Considerado como uma das figuras incontornáveis do funaná, género musical outrora confinado à ilha de Santiago e hoje com ressonância universal, Codé di Dona nasceu no concelho de São Domingos e viveu sempre na localidade de São Francisco,[2] no mesmo concelho onde nasceu e viveu outro expoente da música cabo-verdiana, Ano Nobo.[3]

Profissionalmente sempre ligado à agricultura e ao pastoreio, reformado como guarda-florestal, Codé di Dona compôs temas clássicos do repertório nacional cabo-verdiano, como "Febri Funaná", "Fomi 47", "Praia Maria", "Yota Barela", "Rufon Baré" e "Pomba", entre dezenas de outros. Codé di Dona emocionou os cabo-verdianos com a singularidade das suas melodias e a poesia das suas letras. A composição "Fomi 47", por exemplo, refere-se a uma das realidades históricas mais marcantes de Cabo Verde: a estiagem de 1947, a fome e a emigração para São Tomé e Príncipe. A imagem da partida do navio "Ana Mafalda" faz parte do imaginário coletivo dos cabo-verdianos, sendo essa música entoada, como um hino, pelos seus vários intérpretes.

Codé di Dona era também exímio tocador do acordeão (ou gaita), a concertina, um dos instrumentos paradigmáticos do funaná, a par do ferrinho. Nessa qualidade de instrumentista, Codé di Dona gravou dois álbuns: o primeiro, Kap Vert, em 1996, e o segundo, em 1998, Codé-di-Dona que foi disco de ouro em Portugal nesse mesmo ano.

Codé di Dona atuou nos principais palcos de Cabo Verde, mas também andou pela Europa, nomeadamente em Portugal, França e Suíça. A sua música faz parte da discografia dos Bulimundo, Finaçon, Simentera, Zeca di Nha Reinalda, Lura e Mário Lúcio Sousa, entre outros.

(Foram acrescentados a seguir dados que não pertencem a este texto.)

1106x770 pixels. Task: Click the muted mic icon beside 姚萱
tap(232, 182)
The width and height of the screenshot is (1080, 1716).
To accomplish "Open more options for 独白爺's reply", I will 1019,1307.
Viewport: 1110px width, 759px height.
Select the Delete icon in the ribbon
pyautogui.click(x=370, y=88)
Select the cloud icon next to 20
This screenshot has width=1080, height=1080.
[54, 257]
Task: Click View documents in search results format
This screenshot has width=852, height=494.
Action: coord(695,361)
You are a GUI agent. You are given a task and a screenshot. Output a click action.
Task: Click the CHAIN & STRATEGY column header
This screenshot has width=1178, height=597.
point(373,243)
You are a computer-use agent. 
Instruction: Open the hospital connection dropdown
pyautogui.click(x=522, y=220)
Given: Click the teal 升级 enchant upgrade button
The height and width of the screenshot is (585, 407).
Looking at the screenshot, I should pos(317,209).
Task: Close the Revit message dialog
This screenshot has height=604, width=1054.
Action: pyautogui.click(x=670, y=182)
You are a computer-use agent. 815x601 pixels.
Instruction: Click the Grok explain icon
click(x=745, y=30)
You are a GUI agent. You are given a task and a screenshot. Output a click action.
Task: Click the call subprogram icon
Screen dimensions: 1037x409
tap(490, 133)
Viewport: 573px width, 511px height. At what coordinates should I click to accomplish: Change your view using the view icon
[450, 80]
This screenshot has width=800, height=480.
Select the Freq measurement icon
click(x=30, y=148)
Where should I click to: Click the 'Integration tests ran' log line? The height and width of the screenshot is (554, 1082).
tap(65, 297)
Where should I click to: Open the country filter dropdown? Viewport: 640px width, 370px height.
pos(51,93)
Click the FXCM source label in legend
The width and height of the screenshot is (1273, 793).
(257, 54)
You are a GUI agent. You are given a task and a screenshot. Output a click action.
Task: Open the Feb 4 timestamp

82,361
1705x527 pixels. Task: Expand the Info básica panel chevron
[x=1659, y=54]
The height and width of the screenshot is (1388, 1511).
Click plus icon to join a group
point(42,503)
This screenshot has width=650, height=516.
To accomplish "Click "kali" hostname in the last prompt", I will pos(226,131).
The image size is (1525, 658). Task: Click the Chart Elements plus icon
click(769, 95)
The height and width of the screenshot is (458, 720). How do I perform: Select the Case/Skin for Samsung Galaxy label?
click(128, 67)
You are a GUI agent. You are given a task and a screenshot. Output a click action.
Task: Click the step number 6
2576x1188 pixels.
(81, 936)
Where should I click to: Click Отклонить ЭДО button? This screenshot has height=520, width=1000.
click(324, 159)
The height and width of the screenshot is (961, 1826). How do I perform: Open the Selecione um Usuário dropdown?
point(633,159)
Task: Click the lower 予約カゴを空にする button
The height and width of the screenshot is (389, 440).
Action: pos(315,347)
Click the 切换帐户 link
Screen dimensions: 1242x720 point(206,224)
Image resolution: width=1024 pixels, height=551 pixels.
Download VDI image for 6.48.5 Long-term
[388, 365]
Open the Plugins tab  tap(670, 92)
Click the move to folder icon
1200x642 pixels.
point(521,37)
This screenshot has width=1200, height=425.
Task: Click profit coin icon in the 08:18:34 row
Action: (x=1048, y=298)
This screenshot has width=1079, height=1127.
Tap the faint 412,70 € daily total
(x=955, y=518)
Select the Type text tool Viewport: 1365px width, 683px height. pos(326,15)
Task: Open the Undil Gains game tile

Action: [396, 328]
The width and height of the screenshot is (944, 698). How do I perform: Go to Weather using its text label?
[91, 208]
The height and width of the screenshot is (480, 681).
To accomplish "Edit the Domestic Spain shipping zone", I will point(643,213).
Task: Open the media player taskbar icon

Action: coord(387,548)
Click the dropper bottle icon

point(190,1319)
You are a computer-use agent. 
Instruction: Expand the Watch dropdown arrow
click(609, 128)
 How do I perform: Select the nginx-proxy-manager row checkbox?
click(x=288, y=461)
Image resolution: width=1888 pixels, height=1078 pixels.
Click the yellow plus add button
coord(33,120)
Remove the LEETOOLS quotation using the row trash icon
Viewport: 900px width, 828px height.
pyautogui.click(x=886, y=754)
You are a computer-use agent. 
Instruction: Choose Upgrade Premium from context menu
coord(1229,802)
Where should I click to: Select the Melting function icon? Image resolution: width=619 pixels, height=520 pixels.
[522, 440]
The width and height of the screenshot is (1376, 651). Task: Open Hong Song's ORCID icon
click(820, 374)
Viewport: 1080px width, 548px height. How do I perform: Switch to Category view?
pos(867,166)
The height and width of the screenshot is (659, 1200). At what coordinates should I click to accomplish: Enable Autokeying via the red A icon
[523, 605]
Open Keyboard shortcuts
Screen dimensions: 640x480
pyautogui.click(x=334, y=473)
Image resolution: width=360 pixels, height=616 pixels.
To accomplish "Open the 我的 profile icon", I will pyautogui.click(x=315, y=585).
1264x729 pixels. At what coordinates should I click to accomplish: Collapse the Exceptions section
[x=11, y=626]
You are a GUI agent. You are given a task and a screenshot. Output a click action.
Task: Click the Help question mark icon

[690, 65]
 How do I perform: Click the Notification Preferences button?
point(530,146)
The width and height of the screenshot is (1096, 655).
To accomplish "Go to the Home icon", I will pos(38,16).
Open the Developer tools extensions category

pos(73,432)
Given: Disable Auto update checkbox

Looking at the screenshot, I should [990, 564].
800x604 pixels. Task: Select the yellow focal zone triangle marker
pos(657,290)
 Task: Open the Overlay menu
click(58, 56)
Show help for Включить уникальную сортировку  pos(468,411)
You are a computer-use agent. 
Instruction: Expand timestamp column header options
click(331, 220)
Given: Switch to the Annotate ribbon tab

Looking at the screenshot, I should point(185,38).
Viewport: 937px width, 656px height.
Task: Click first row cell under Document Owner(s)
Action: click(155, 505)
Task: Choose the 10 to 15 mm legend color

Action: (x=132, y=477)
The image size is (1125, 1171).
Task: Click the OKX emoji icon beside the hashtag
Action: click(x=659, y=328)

Como reação à sua morte, o ministro da Cultura de Cabo Verde, Manuel Veiga, afirmou que "Codé di Dona é um trovador que marcou a cultura cabo-verdiana".[4] Por seu lado, o presidente da República de Cabo Verde, Pedro Pires, acrescentou: "Este artista conseguiu interpretar o sentir mais profundo da alma cabo-verdiana, através das suas composições com destaque para o género funaná, de que foi um dos seus maiores expoentes".[5]